▶ _DIRECTIONS_:
a – Repeat the passage on the nation-state below word for word, from "Enter the concept" up to and including "to the state.".
b – According to the passage on the nation-state below, what did historian Michael Howard say the entire apparatus of the state primarily came into being to do?

▶ _ARTICLE_:
━━━━━━━━━━━━━━━━━━━━

We begin this morning with the dominant social space of the nation-state. In a fascinating essay by Roman Catholic theologian William Cavanaugh, Cavanaugh traces its development. Suffice it to say that what appeared in the 12th century as estate managers (reminiscent of the parabolic unjust steward), “hired to centralize, regularize and keep account of the extraction of revenues from the lands and populations subject to the king,” soon became a system of royal courts of law that, by the 14th century, functioned to protect the property rights of the possessing classes. Competing property rights led to increased wars among kings that required additional taxation, taxation whose burden was borne by those not represented in the assembly of the elite. Is this beginning to sound familiar?

As the 14th century gave way to the 15th, war became a way of life. Armies were needed to protect the citizenry. And yet, Cavanaugh observes, “The claim that emerging states offered their citizens protection against violence ignores the fact that the state itself created the threat and then charged its citizens for its reduction.” In sum, says historian Michael Howard, “The entire apparatus of the state primarily came into being to enable princes to wage war.”

Enter the concept of sovereignty in the 16th century that changed social reality from what Cavanaugh called “complex space” to “simple space”. By that he means the sovereign state “‘create[d]’ society by replacing the complex overlapping loyalties of medieval societates with one society, bounded by borders and ruled by one sovereign to whom allegiance is owed in a way that trumps all other allegiences.” Now allegiance is not to tribe or clan, not to guild or union, not to church or synagogue but to the entity that keeps you and your stuff safe. The significant relationship is of the individual to the state.

Soon the English philosopher John Locke took this notion and ran with it as did those who, citing Locke, founded our nation. “The commonwealth seems to me to be a society of men constituted only for the procuring, preserving and advancing their own civil interests,” Locke wrote quite contrary to the apostle Paul in A Letter concerning Toleration. “Civil interests I call life, liberty, health and indolency of body; and the possession of outward things such as money, lands, houses, furniture, and the like.” “What is left to discuss in the public arena,” notes one commentator, “is not the common good that creates society at the level of common affections and common goals, but merely the resolution of differing material interests.” Think about our discussion in the public arena of health care, gun violence, regulation of markets, carbon emissions. For Locke and so for this commonwealth, “[t]he purpose of the state is to establish and enforce laws that clearly separate what is mine from what is thine.” We are united not in the sense that we pursue a common good, but rather we are individually related to a state that seeks to liberate us to pursue our own ends: freedom! Slowly the light begins to dawn on the reason that trying to follow Jesus as a citizen of the nation-state can lead one to feel somewhat schizophrenic. “Do not use your freedom for self-indulgence but through love become slaves to one another”? This is not how we have been formed psychologically or, given civil religion, theologically.

━━━━━━━━━━━━━━━━━━━━

▶ _GIVEN DATA_:
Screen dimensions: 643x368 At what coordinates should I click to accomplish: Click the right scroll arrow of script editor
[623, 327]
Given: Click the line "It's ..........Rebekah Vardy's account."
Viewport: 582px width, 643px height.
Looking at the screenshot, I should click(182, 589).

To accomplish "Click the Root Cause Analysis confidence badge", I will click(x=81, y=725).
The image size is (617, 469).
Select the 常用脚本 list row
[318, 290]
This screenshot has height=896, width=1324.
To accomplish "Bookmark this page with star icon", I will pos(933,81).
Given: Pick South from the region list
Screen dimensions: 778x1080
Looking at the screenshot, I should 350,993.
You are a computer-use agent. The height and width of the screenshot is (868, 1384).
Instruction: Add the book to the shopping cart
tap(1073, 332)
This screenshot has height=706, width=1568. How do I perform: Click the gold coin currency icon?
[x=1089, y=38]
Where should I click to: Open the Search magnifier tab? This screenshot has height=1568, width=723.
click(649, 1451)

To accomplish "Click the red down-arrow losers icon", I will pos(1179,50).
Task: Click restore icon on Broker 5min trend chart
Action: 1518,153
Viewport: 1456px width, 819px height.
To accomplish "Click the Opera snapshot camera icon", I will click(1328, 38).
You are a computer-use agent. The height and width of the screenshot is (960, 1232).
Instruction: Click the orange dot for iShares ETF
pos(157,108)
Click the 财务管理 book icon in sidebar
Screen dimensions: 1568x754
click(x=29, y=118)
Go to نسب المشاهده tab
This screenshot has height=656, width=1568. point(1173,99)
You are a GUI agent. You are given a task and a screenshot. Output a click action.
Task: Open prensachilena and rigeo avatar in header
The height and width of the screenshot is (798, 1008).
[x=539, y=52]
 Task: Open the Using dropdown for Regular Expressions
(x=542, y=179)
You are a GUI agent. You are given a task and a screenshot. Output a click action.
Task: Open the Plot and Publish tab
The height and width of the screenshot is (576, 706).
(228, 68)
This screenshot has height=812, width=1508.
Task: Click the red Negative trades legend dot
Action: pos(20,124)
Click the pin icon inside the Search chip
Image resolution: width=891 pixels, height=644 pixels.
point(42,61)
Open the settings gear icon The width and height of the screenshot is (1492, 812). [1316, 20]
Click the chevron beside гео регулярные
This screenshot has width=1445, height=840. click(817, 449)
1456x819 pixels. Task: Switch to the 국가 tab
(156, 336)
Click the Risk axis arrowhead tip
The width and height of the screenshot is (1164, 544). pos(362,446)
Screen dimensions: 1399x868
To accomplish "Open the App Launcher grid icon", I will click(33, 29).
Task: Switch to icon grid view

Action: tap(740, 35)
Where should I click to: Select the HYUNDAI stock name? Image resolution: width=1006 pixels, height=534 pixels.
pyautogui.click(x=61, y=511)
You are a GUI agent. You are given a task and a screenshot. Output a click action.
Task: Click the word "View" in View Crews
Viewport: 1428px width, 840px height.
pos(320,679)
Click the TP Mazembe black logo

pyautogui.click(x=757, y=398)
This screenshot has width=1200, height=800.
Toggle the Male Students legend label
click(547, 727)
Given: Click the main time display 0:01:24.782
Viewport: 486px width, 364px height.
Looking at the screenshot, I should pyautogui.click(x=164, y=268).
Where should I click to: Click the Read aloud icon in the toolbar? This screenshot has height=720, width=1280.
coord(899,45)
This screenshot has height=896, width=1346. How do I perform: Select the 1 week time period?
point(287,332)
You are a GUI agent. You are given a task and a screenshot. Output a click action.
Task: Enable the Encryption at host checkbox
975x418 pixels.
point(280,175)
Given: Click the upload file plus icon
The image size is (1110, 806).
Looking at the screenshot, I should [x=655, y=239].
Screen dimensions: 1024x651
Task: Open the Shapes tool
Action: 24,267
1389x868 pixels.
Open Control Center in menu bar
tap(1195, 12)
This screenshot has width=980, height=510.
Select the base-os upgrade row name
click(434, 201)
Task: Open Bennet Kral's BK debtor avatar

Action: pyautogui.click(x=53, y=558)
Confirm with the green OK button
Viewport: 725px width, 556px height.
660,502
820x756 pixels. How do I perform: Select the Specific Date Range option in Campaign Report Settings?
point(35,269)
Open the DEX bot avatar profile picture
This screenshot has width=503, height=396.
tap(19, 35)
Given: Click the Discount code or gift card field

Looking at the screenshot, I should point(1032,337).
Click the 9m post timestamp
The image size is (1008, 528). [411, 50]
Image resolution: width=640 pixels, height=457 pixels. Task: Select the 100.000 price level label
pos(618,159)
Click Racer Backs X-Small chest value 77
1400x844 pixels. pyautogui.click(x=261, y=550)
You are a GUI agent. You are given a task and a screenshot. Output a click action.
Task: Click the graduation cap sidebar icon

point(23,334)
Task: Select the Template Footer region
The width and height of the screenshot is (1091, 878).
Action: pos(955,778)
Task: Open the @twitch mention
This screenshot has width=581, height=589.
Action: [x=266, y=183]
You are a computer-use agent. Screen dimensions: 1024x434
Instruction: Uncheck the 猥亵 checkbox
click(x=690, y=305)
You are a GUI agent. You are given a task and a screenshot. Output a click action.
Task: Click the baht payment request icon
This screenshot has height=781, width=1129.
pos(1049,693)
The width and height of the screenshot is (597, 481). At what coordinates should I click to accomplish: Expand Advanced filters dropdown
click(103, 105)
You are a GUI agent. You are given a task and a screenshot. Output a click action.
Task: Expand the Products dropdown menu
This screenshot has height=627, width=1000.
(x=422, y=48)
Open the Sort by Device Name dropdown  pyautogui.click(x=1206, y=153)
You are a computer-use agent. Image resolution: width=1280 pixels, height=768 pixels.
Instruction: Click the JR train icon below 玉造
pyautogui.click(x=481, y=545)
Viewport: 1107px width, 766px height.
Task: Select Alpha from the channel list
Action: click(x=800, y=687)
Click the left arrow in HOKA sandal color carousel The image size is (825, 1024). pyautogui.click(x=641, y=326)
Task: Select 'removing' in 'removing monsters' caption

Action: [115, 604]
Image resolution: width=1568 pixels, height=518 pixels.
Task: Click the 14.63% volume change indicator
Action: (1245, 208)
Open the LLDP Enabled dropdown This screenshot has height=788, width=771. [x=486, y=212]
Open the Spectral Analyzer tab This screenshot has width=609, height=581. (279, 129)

━━━━━━━━━━━━━━━━━━━━

▶ _ANSWERS TO THE TASKS_:
a –
Enter the concept of sovereignty in the 16th century that changed social reality from what Cavanaugh called “complex space” to “simple space”. By that he means the sovereign state “‘create[d]’ society by replacing the complex overlapping loyalties of medieval societates with one society, bounded by borders and ruled by one sovereign to whom allegiance is owed in a way that trumps all other allegiences.” Now allegiance is not to tribe or clan, not to guild or union, not to church or synagogue but to the entity that keeps you and your stuff safe. The significant relationship is of the individual to the state.

b – To enable princes to wage war.